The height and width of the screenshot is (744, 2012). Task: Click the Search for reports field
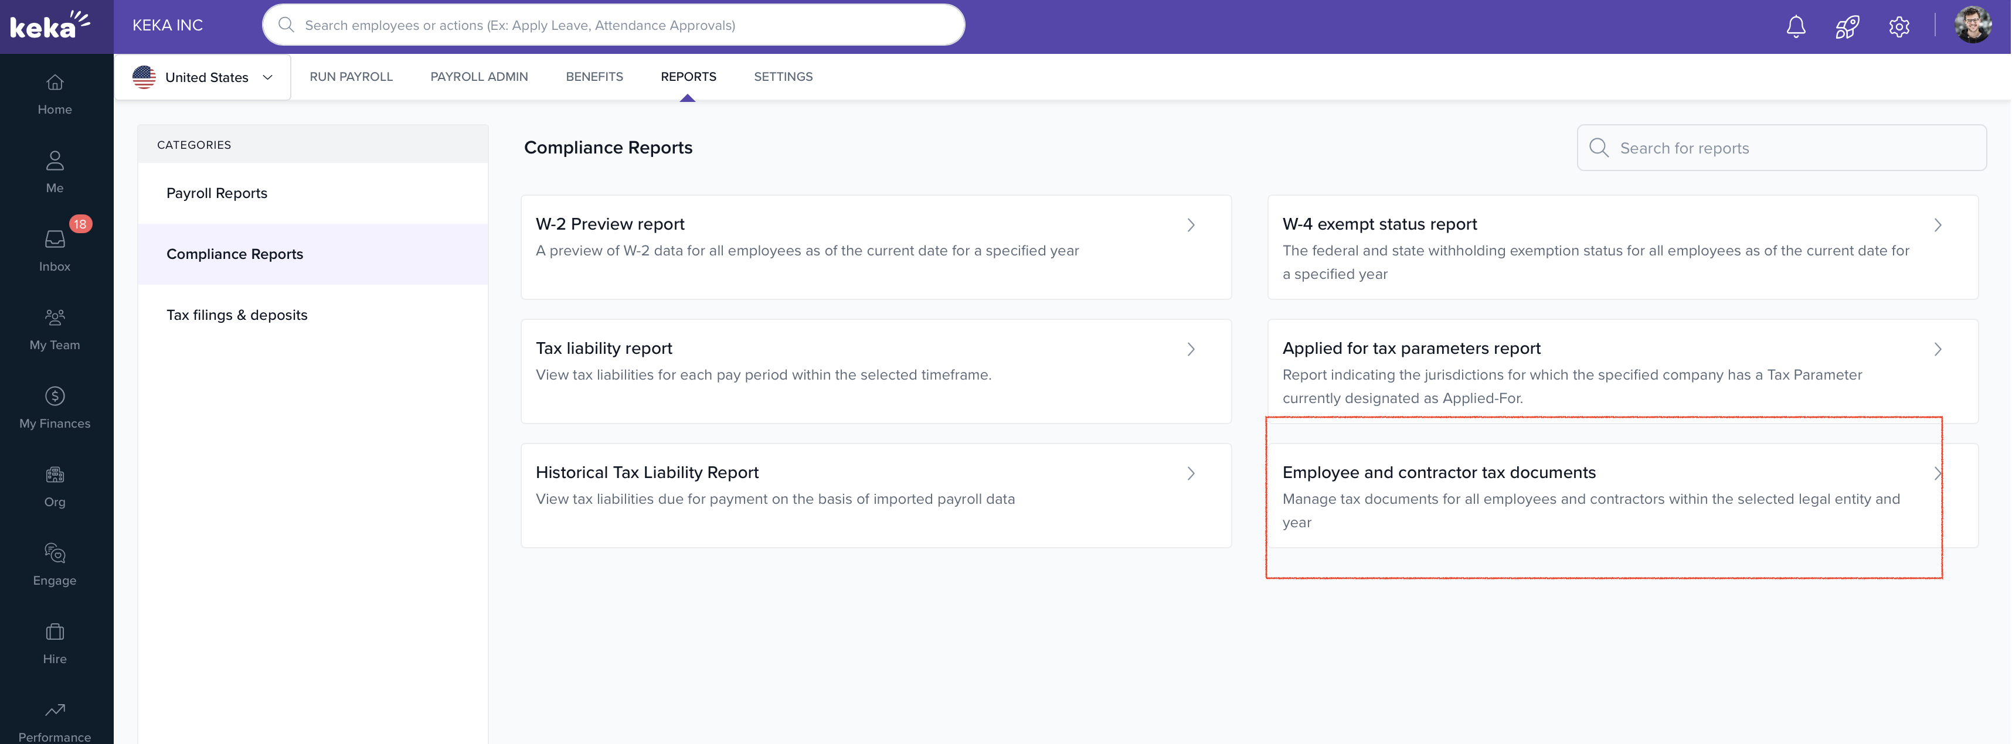click(x=1789, y=148)
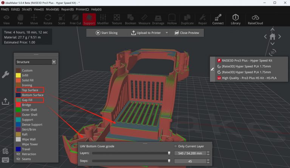Expand Upload to Printer dropdown arrow
Viewport: 290px width, 168px height.
[x=167, y=33]
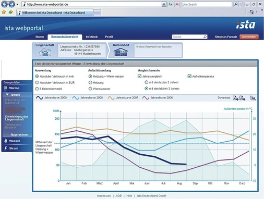Screen dimensions: 264x199
Task: Collapse the Aktuell section triangle
Action: pyautogui.click(x=7, y=95)
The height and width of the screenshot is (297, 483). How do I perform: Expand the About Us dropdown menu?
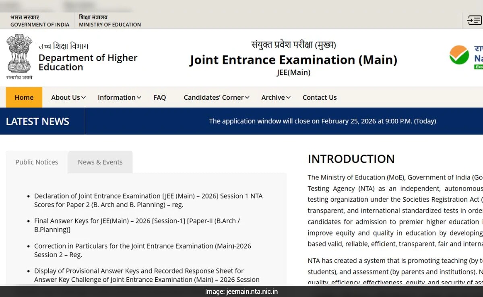pyautogui.click(x=68, y=97)
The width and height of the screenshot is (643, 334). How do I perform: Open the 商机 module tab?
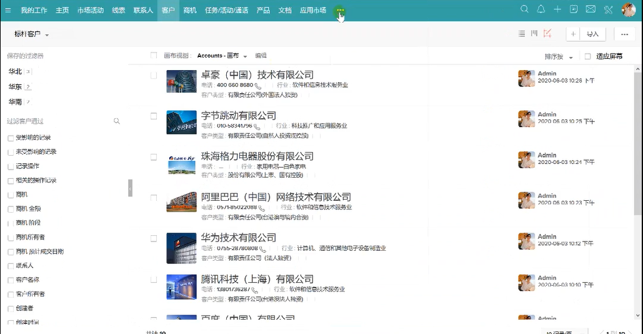[x=190, y=10]
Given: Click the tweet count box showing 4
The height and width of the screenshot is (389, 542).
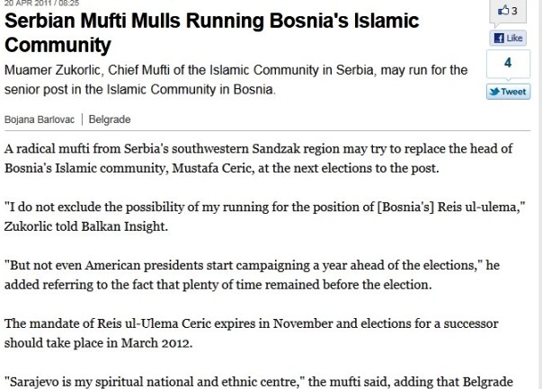Looking at the screenshot, I should point(508,65).
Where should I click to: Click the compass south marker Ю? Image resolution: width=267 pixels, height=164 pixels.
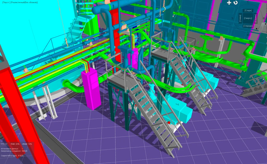coord(248,35)
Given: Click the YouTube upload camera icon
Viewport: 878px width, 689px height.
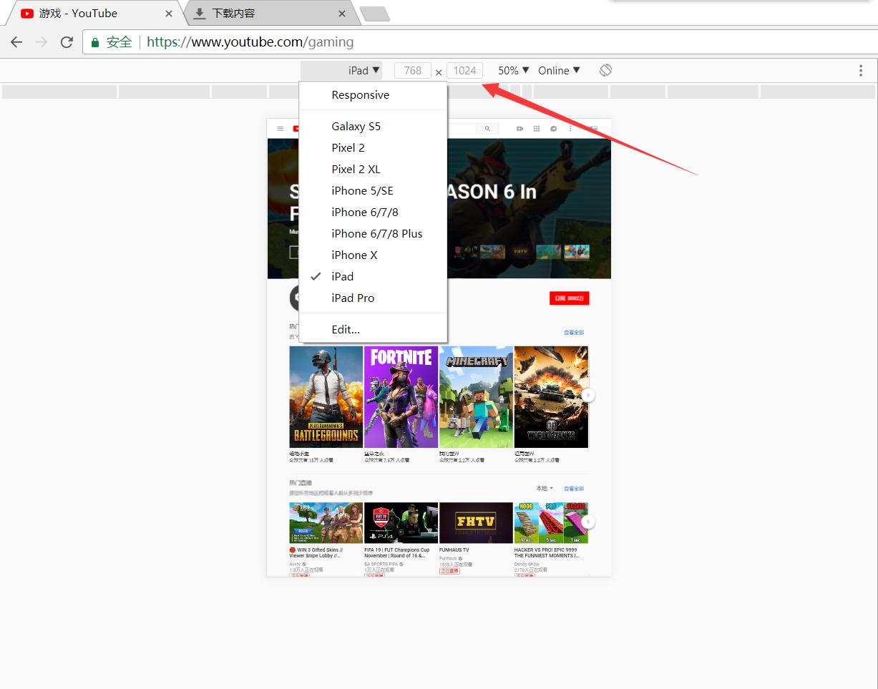Looking at the screenshot, I should tap(520, 129).
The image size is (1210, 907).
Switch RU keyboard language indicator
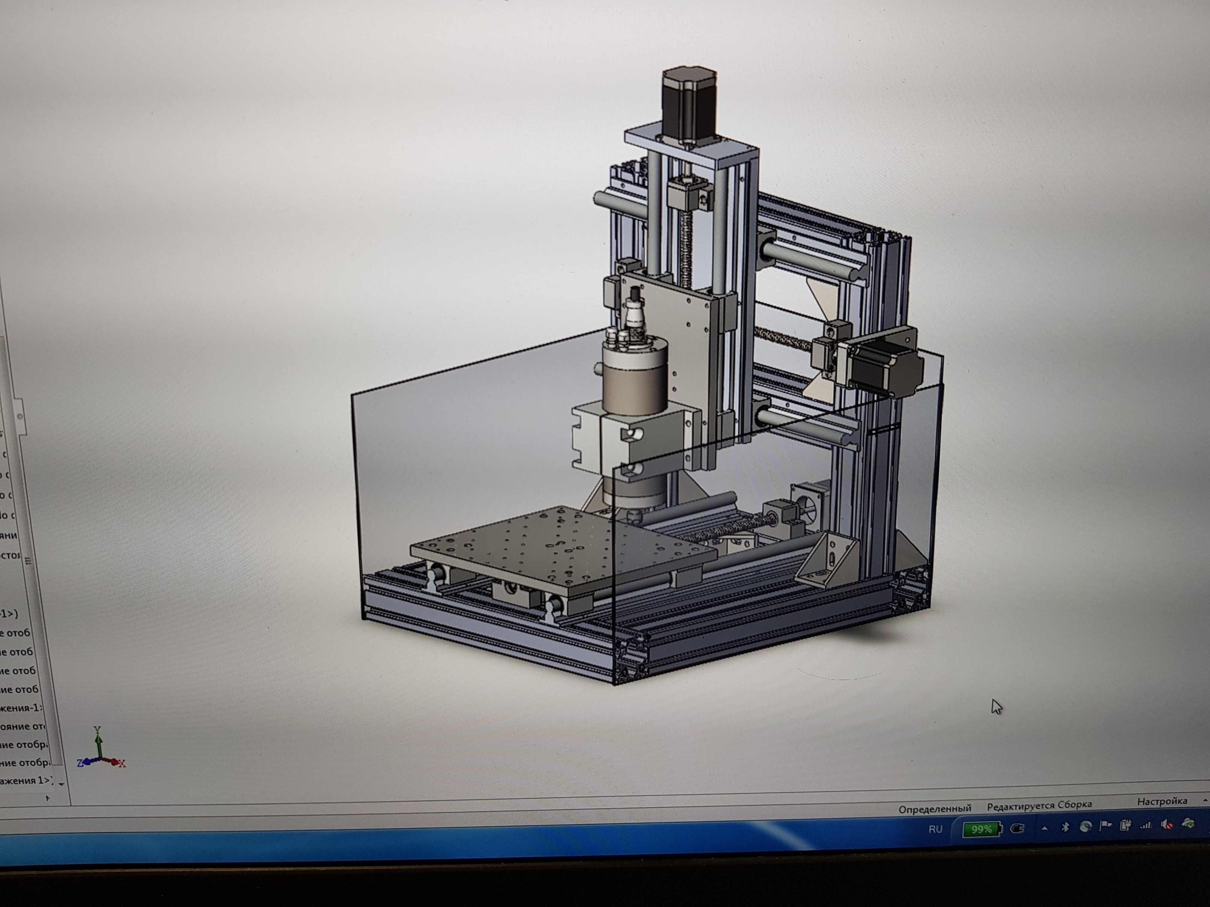coord(935,829)

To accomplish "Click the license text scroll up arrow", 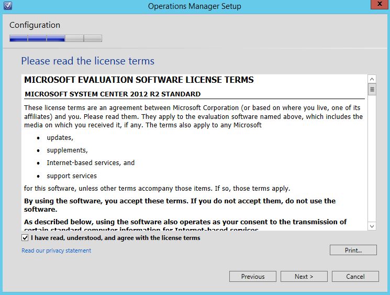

^^^^^^^^

◆ Work instructions: Please reproduce every one of the lines above word for word, leaving out the pictures.

◆ Solution for this exercise:
The height and width of the screenshot is (744, 2012). Task: Click the Search for reports field
click(x=1789, y=148)
Expand Upload to Printer dropdown arrow
Viewport: 290px width, 168px height.
[x=167, y=33]
Screen dimensions: 264x199
Task: Collapse the Aktuell section triangle
Action: pyautogui.click(x=7, y=95)
The height and width of the screenshot is (297, 483). How do I perform: Expand the About Us dropdown menu?
pyautogui.click(x=68, y=97)
The width and height of the screenshot is (643, 334). How do I perform: Open the 商机 module tab?
[x=190, y=10]
Given: Click the tweet count box showing 4
The height and width of the screenshot is (389, 542).
Looking at the screenshot, I should point(508,65).
Where should I click to: Click the compass south marker Ю? Image resolution: width=267 pixels, height=164 pixels.
coord(248,35)
Given: Click the YouTube upload camera icon
Viewport: 878px width, 689px height.
Looking at the screenshot, I should tap(520, 129).
The image size is (1210, 907).
Switch RU keyboard language indicator
coord(935,829)

To accomplish "Click the license text scroll up arrow", 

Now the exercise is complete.